[comp.arch] Multi-Ported Register File

marc@oahu.cs.ucla.edu (Marc Tremblay) (04/13/90)

	Recent chip designs have taken advantage of wide instruction
paths to fetch, decode and issue more than one instruction per cycle.
These chips need a multi-ported register file to sustain
the bandwith necessary to provide several operands per cycle.
For example the Intel 80960CA is advertised as having a 6-port
register file (though some ports are probably time-multiplexed).

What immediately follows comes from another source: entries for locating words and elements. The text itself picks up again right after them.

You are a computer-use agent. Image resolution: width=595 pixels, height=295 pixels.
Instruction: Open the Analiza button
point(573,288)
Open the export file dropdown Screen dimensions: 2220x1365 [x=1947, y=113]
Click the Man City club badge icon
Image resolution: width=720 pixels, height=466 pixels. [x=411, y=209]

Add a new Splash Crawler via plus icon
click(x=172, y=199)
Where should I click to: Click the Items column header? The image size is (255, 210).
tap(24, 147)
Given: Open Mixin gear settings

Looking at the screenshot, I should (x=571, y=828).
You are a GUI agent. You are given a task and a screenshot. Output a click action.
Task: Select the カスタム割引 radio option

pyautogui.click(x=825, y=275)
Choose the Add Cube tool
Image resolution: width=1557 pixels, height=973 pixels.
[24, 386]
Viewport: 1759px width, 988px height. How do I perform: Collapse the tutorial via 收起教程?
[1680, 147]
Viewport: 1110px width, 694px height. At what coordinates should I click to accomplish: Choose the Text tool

	I have previously designed a standard dual-port static register
file (two simultaneous reads, one write per cycle) and I was wondering
if the same kind of circuits normally used for a simple register file
is used for a multi-ported register file.
For example I was wondering if a design with cross coupled inverters driving
the data lines through access transistors is still a valid choice.
Another interesting aspect is the design of the few decoders required
to access the ports. Some of these can be time-multiplexed but
that still requires a lot of area for the remaining decoders.

	There are other important factors such as the forwarding unit
and the load interlock circuitry associated with a multi-ported
register file. Briefly, there is a lot to discuss and besides
it is not a RISC vs. CISC topic!

					Marc Tremblay
					marc@CS.UCLA.EDU

upton@badger.cs.washington.edu (Michael Upton) (04/13/90)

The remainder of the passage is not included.